Oh, I've been at it again--sinking myself into seed catalogs and websites and hardware stores, anticipating spring and doing a pretty decent job of planting cool weather stuff. This year, it looks like I'm going to dedicate a decent part of my planting obsession to mint. Yes, its humble, and I do know people who literally weed great swathes of it out of the garden, and the yard, and the cracks between the sidewalks.... But it's also quite tasty, and easy to grow, and best attribute at this point in the year: you can plant it now! I've already got a Berries 'n Cream mint from Stanley's Greenhouse in one pot, an orange mint from the same source in another, and a peppermint from Knox Feed and Seed in a tiny corner of the bird feeder area in front of the kitchen window.

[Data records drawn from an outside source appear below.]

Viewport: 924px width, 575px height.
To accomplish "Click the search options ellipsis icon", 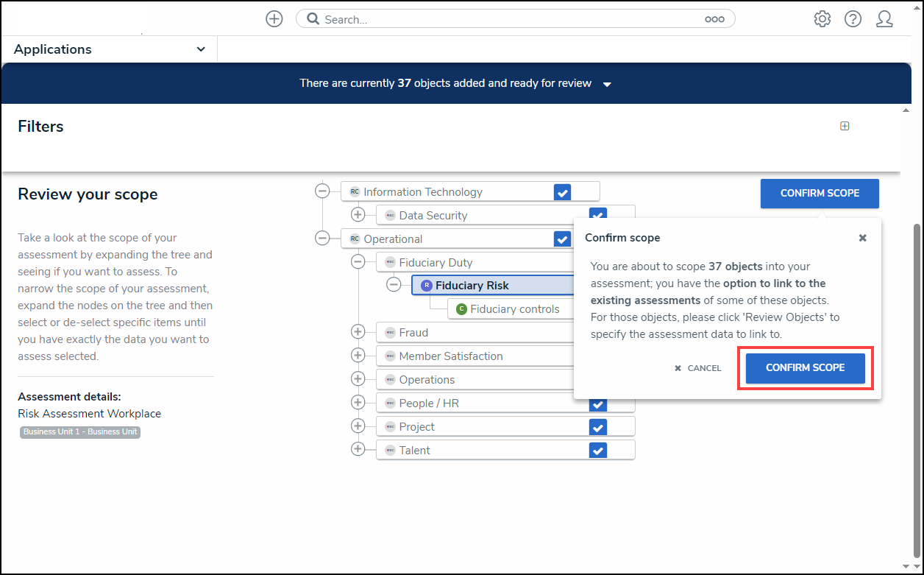I will (x=714, y=19).
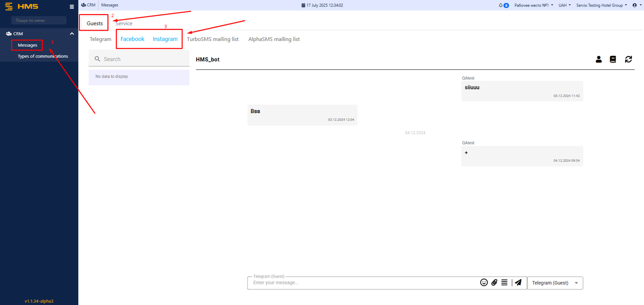
Task: Switch to the Service tab
Action: pos(123,23)
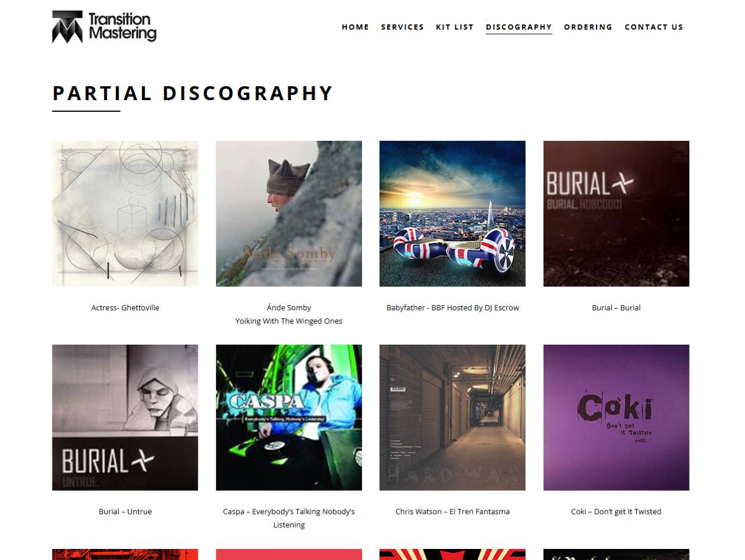This screenshot has width=745, height=560.
Task: Open the Ordering page
Action: (x=588, y=27)
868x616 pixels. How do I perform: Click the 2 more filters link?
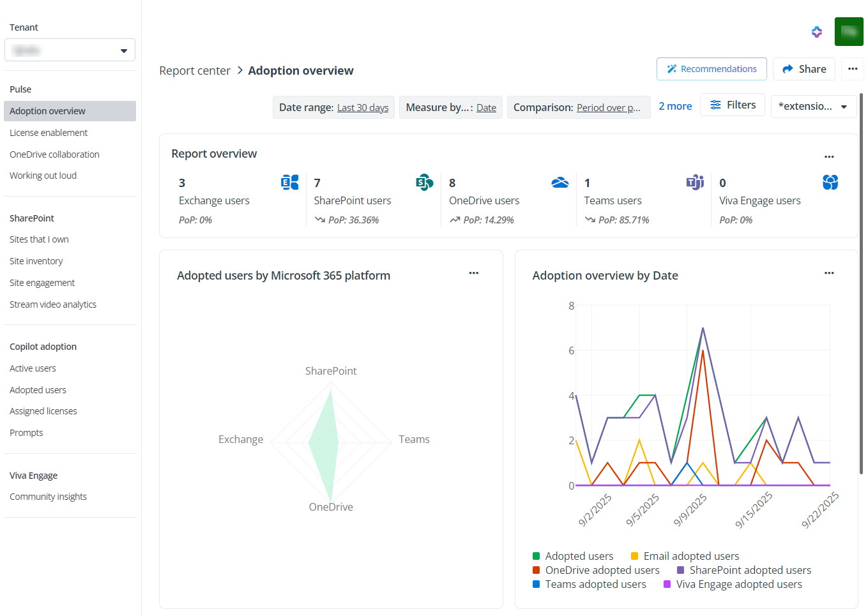(x=675, y=105)
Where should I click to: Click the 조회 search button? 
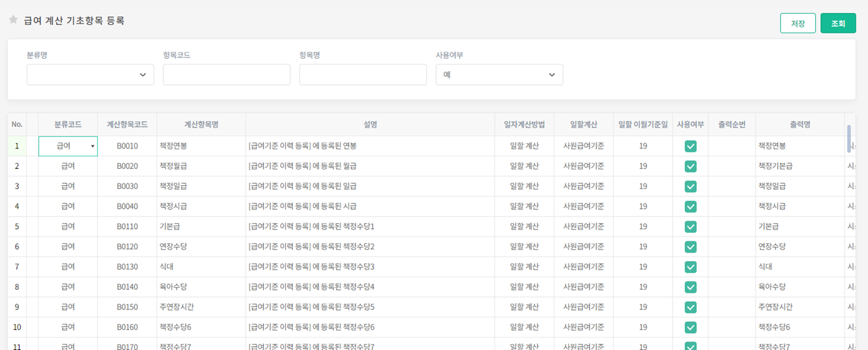(x=838, y=23)
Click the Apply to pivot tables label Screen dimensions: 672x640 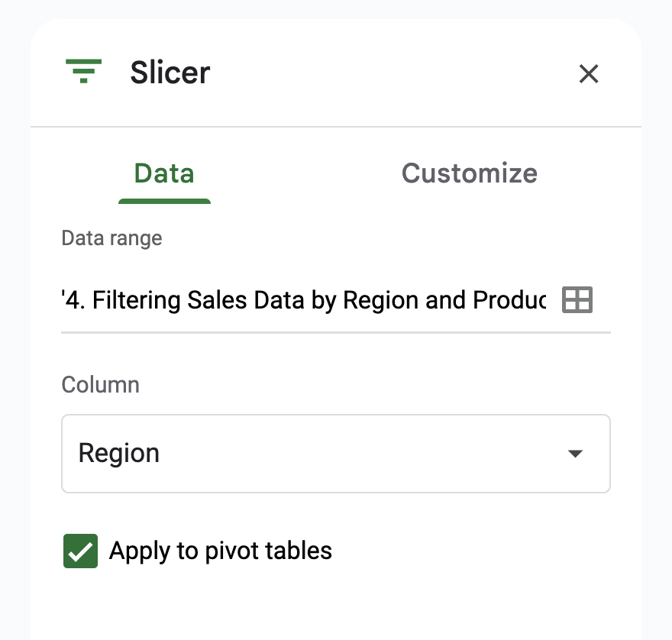(x=221, y=551)
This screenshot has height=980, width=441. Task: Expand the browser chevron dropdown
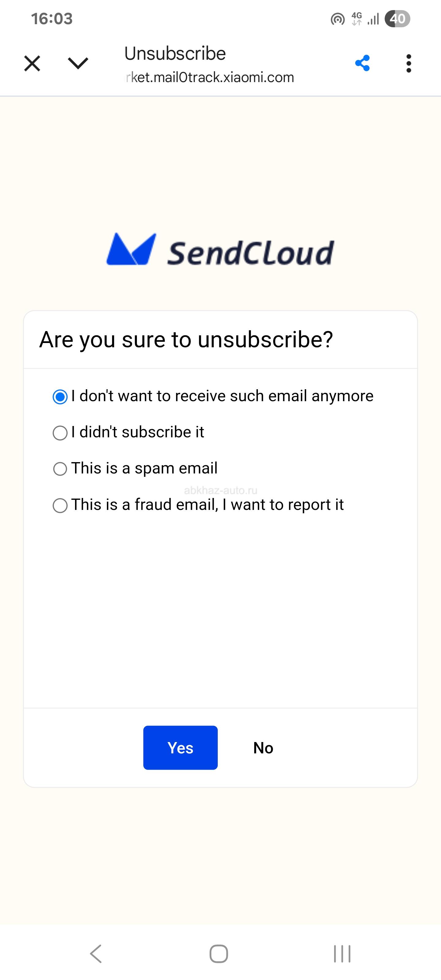tap(78, 63)
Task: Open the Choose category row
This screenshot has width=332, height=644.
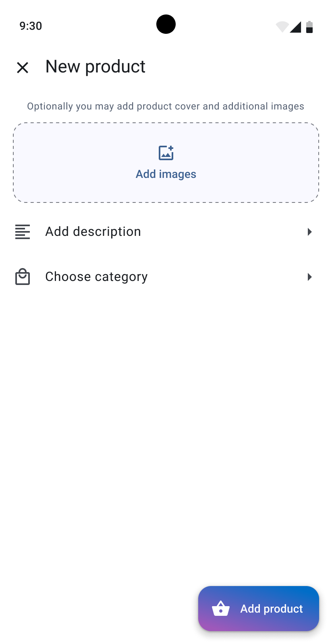Action: click(166, 277)
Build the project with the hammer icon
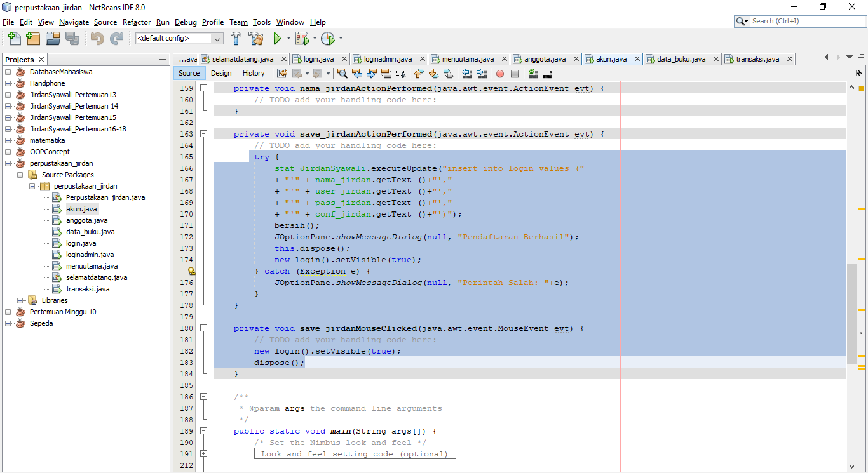This screenshot has width=868, height=473. [236, 38]
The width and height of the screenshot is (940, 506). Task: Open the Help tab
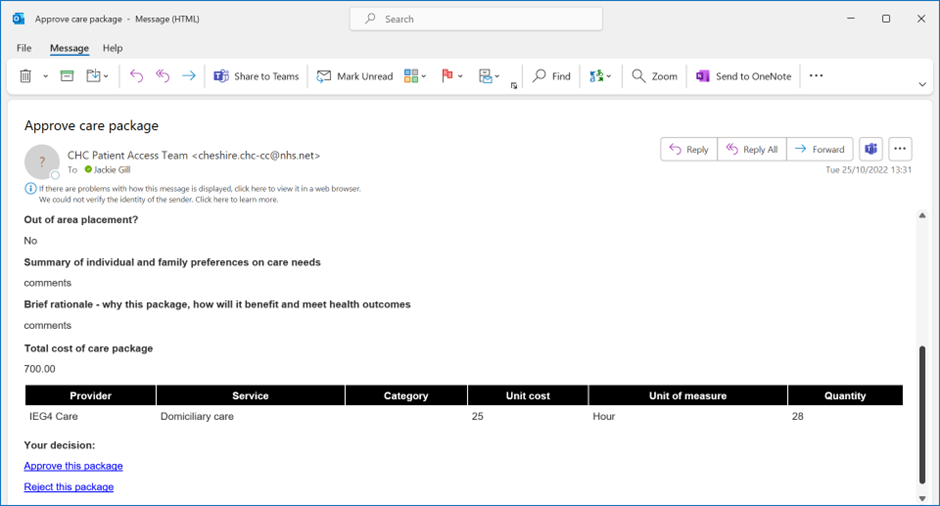point(113,48)
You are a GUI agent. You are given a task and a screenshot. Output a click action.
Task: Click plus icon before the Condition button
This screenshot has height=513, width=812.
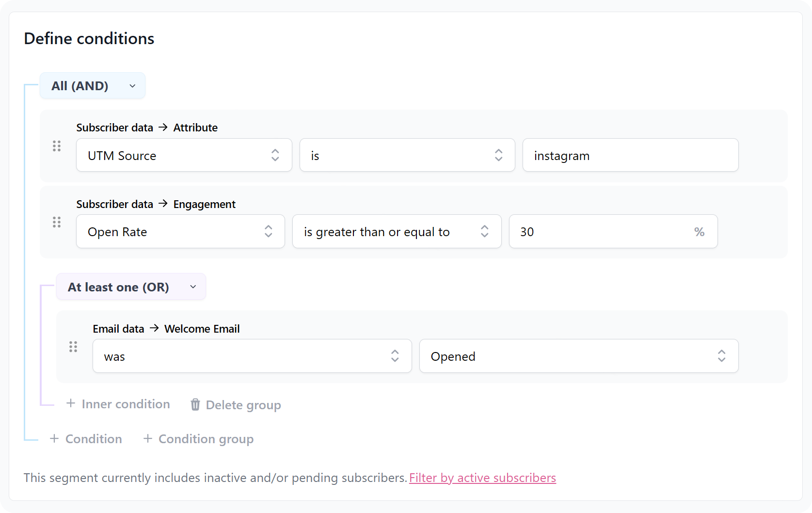click(x=54, y=438)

I've got my eye on many, many more, since they'll fill in the part shade areas and ward off some insects and of course you can add them to tea and make other stuff. I'm particularly fond of a handful of minced spearmint added at just the last second to olive-oil and lemon juice sautéed carrot matchsticks (more about the carrots I've just planted another time). But there is also this mint punch recipe I found when researching companion planting and mint. It's from the Our Herb Garden website, and it's plenty tasty and can be made right this minute while the mints are still tender and flavorful. If you're worried about the sugar in the ginger ale, consider a cup of strong brewed ginger tea and seltzer water. I of course don't worry about it given the potent vitamins and attitude-lifting "spring around the corner" mint the punch contains. (And if you plunk in a bit of rum for a pseudo mojito, who am I to judge?)
Mint Punch Recipe
This cool and refreshing mint drink recipe is for a traditional non-alcoholic mint punch made from fresh mint leaves, grape and lemon juice and ginger ale.
Fresh mint leaves make the tastiest mint punch.
This mint drink recipe is super easy and quick. Your friends and family will be asking for more!
Harvest a quart of fresh spearmint or mint leaves. Wash with cool water and dry using a clean kitchen towel.
Put the peppermint leaves in a glass jar that can withstand boiling water. Mash the leaves with a wooden spoon until they are soft. Pour boiling water over the leaves and allow to infuse for 10 minutes.
Strain out the leaves and refrigerate.
Once the mint drink mixture has cooled, add two cups of grape juice and lemon juice to taste. Sweeten with sugar and then add a quart of ginger ale.
Serve your mint punch on ice with a sprig of mint leaves for a garnish.